Supplied information:
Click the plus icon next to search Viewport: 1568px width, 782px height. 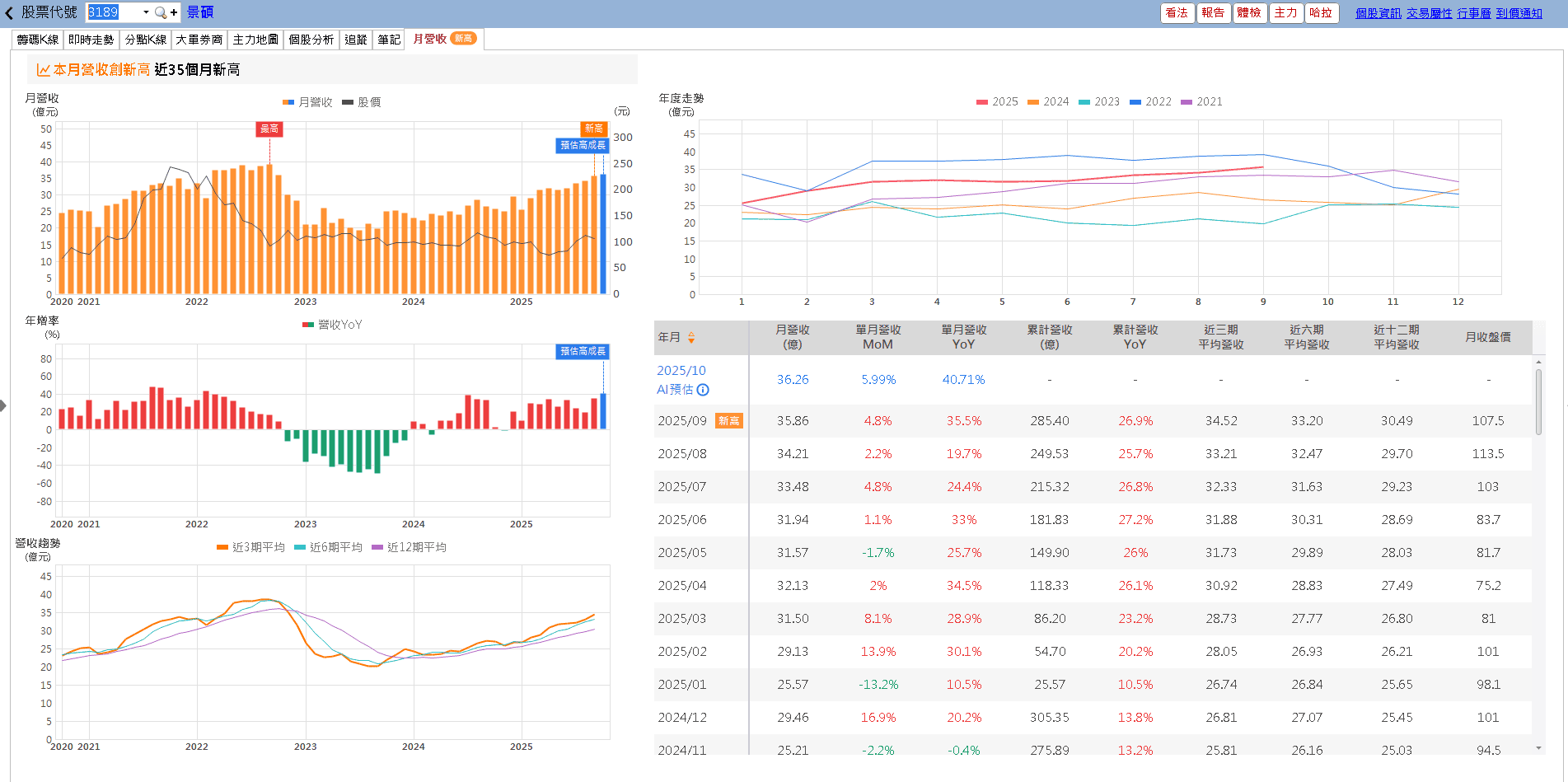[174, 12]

...

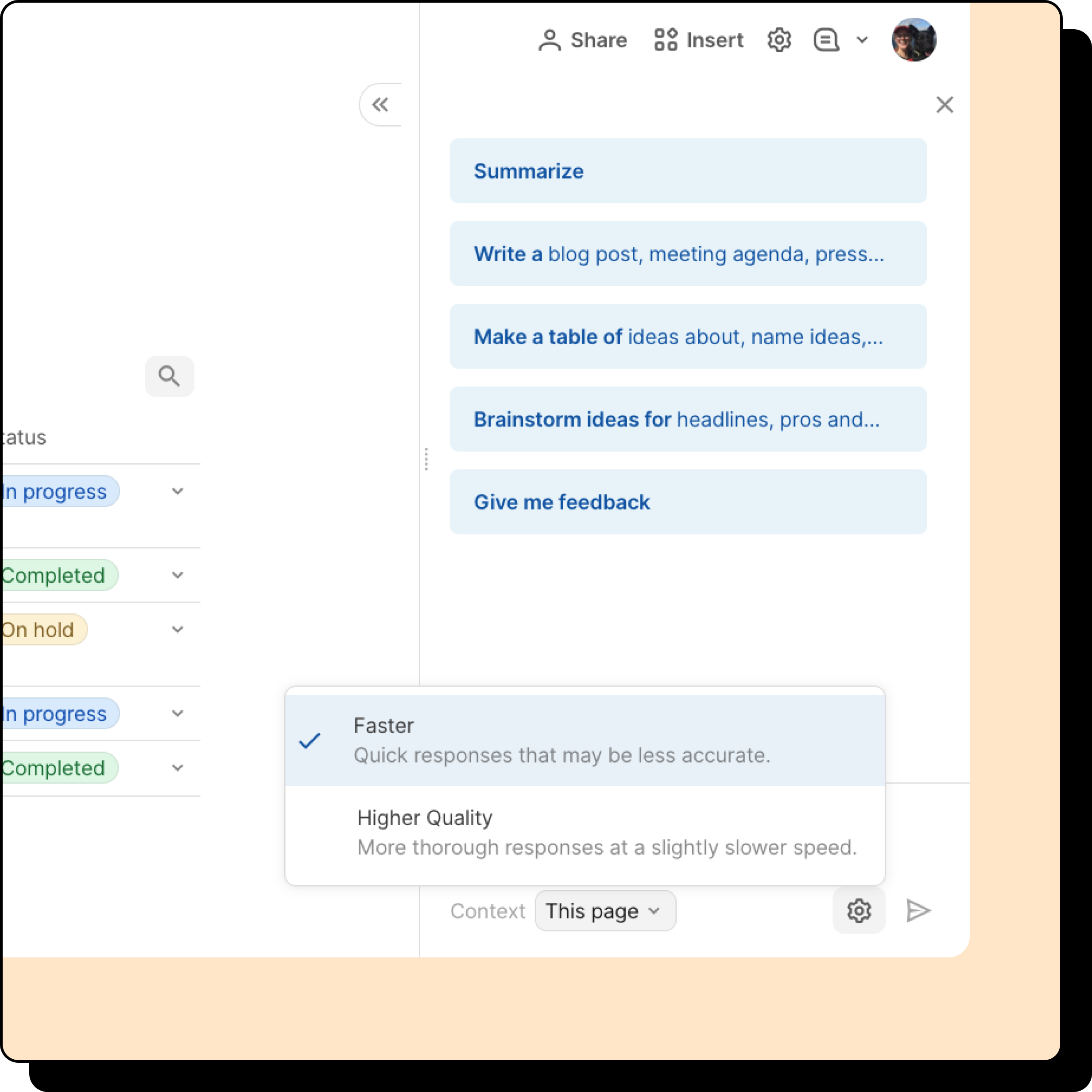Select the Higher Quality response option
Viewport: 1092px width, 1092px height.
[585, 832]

* * *

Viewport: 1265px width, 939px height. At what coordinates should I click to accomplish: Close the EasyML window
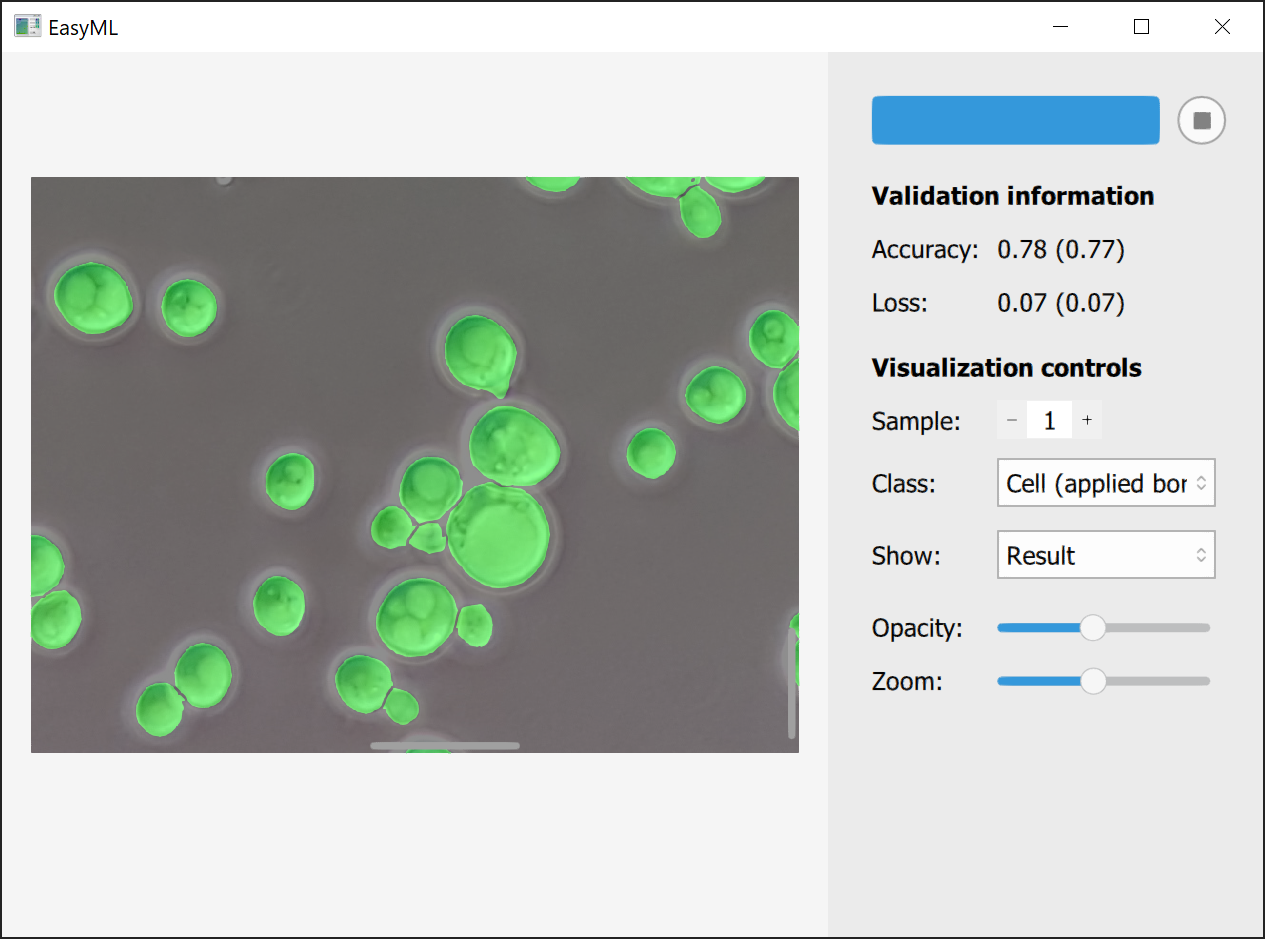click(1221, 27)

Stated exercise: Arrange the stretch of the material from the line containing "Viewport: 1265px width, 939px" through the line containing "click(1221, 27)" as a Markdown table with the columns Row and Line, skipping blank lines and omitting the pictures.

Output below:
| Row | Line |
|---|---|
| 1 | Viewport: 1265px width, 939px height. At what coordinates should I click to accomplish: Close the EasyML window |
| 2 | click(1221, 27) |